• _ACTION ITEM_
Transcribe the data underneath exactly. No images belong in your version.

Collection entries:
....
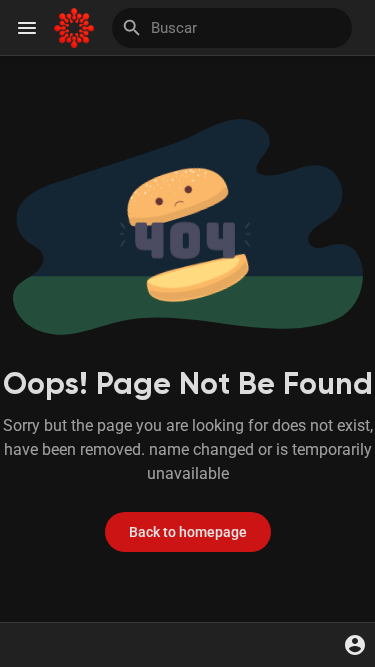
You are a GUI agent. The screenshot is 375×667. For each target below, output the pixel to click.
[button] (355, 645)
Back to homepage (188, 532)
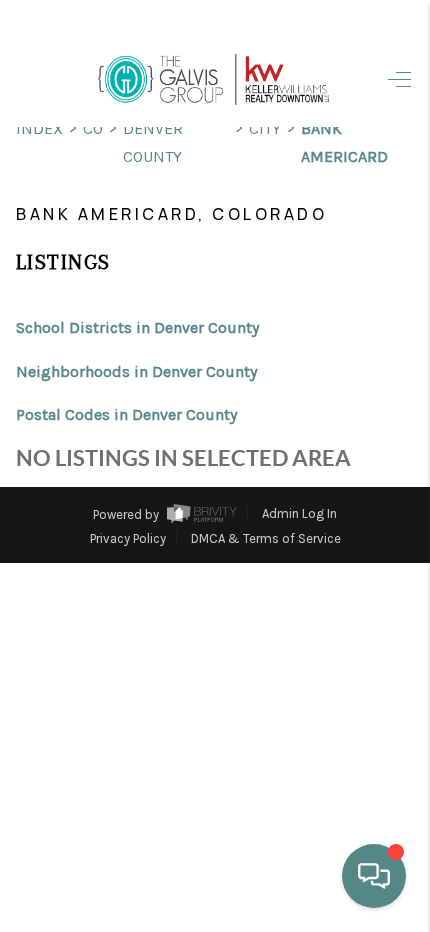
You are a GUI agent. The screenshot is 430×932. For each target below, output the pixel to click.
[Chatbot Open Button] (374, 876)
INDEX (39, 128)
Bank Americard (344, 142)
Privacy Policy (128, 538)
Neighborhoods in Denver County (136, 371)
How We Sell (264, 646)
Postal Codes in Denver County (126, 414)
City (265, 128)
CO (93, 128)
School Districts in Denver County (137, 327)
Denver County (153, 142)
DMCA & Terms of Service (266, 538)
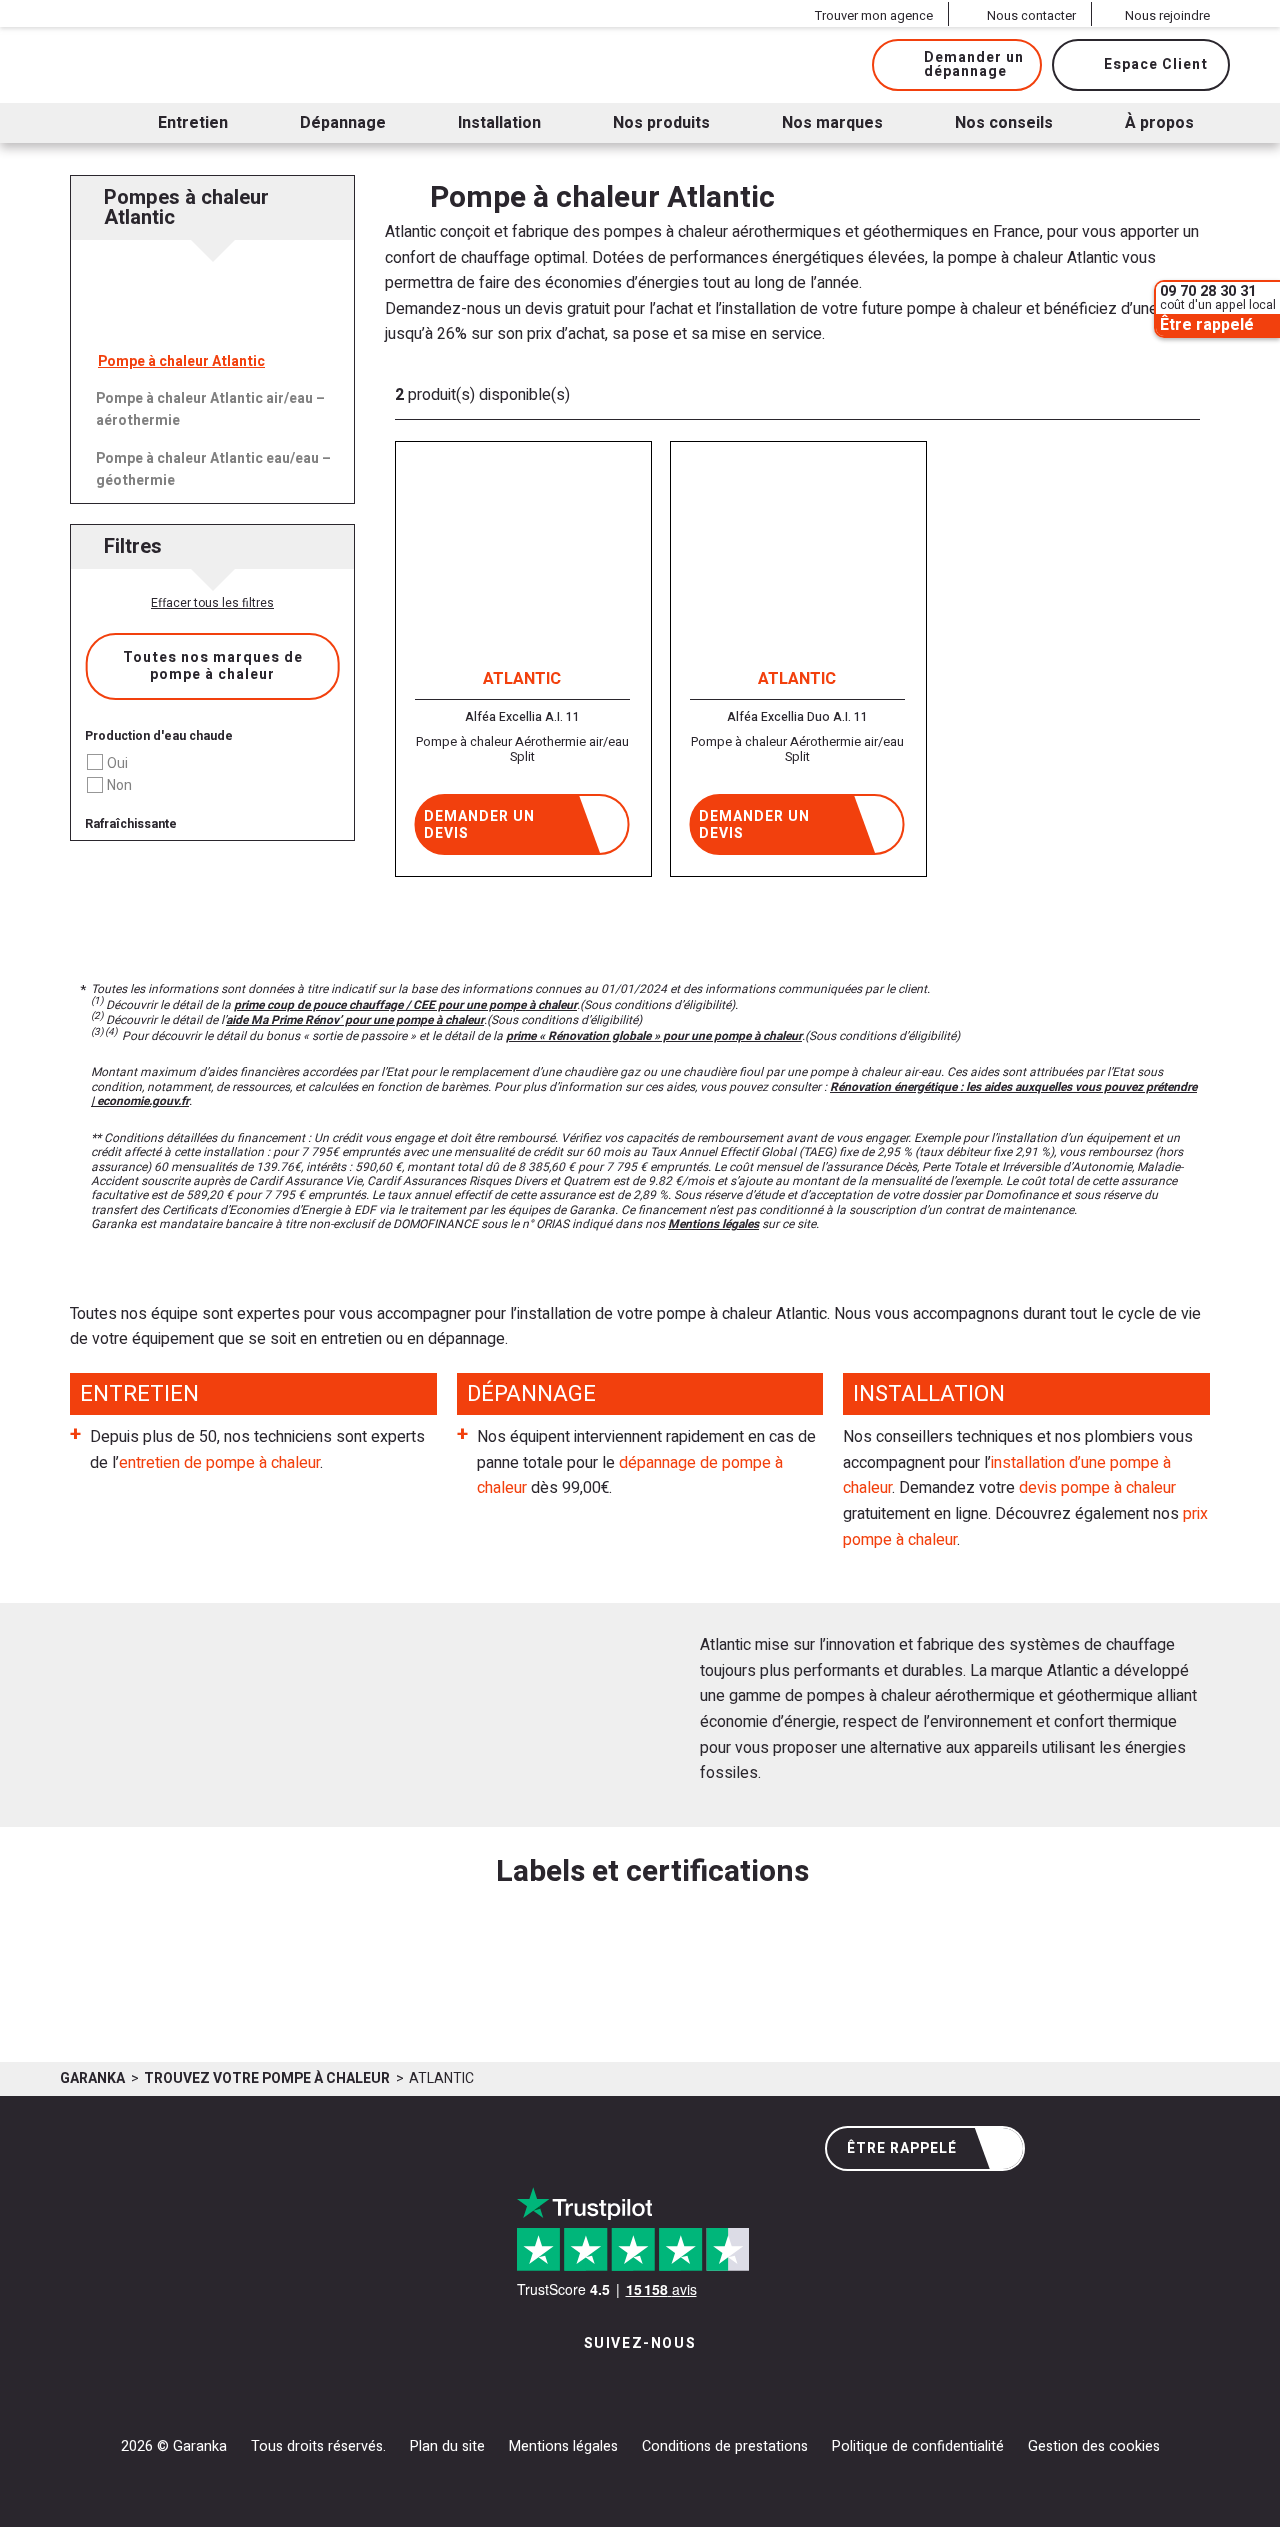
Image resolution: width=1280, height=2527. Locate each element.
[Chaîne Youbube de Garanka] (695, 2385)
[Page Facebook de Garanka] (632, 2385)
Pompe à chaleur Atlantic (181, 361)
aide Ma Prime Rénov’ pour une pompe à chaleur (355, 1020)
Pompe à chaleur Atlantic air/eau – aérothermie (210, 409)
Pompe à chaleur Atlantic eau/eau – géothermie (213, 469)
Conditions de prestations (725, 2446)
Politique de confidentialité (918, 2446)
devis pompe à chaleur (1097, 1488)
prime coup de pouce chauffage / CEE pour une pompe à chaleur (405, 1005)
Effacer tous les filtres (212, 603)
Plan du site (447, 2446)
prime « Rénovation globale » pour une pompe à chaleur (654, 1036)
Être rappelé (902, 2148)
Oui (117, 763)
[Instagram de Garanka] (577, 2385)
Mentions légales (713, 1224)
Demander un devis (479, 825)
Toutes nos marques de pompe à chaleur (213, 666)
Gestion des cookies (1094, 2446)
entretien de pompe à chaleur (219, 1463)
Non (119, 785)
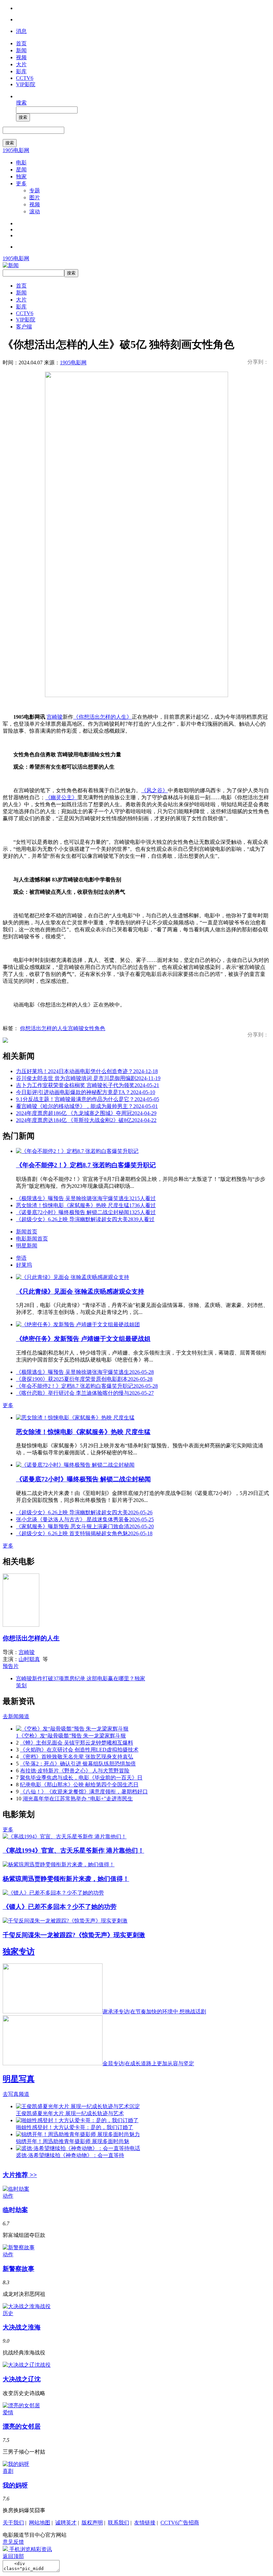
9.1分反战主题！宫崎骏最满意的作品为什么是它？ (87, 1099)
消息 (21, 31)
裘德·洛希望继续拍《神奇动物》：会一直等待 (70, 2155)
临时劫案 (15, 2209)
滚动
....
• _RESPONSE AREA_
You are a GUI agent. The screenshot is 375×667. For each target below, output the pixel to click.
[button] (355, 645)
Back to homepage (188, 532)
You are a GUI agent. The screenshot is 430×932. For each target below, output the pixel to click.
[Chatbot Open Button] (374, 876)
INDEX (39, 128)
Bank Americard (344, 142)
Privacy Policy (128, 538)
Neighborhoods in Denver County (136, 371)
How We Sell (264, 646)
Postal Codes in Denver County (126, 414)
City (265, 128)
CO (93, 128)
School Districts in Denver County (137, 327)
Denver County (153, 142)
DMCA & Terms of Service (266, 538)
Image resolution: width=1280, height=2527. Locate each element.
[Chaîne Youbube de Garanka] (695, 2385)
[Page Facebook de Garanka] (632, 2385)
Pompe à chaleur Atlantic (181, 361)
aide Ma Prime Rénov’ pour une pompe à chaleur (355, 1020)
Pompe à chaleur Atlantic air/eau – aérothermie (210, 409)
Pompe à chaleur Atlantic eau/eau – géothermie (213, 469)
Conditions de prestations (725, 2446)
Politique de confidentialité (918, 2446)
devis pompe à chaleur (1097, 1488)
prime coup de pouce chauffage / CEE pour une pompe à chaleur (405, 1005)
Effacer tous les filtres (212, 603)
Plan du site (447, 2446)
prime « Rénovation globale » pour une pompe à chaleur (654, 1036)
Être rappelé (902, 2148)
Oui (117, 763)
[Instagram de Garanka] (577, 2385)
Mentions légales (713, 1224)
Demander un devis (479, 825)
Toutes nos marques de pompe à chaleur (213, 666)
Gestion des cookies (1094, 2446)
entretien de pompe à chaleur (219, 1463)
Non (119, 785)
9.1分反战主题！宫崎骏最满意的作品为什么是它？ (87, 1099)
消息 (21, 31)
裘德·洛希望继续拍《神奇动物》：会一直等待 (70, 2155)
临时劫案 (15, 2209)
滚动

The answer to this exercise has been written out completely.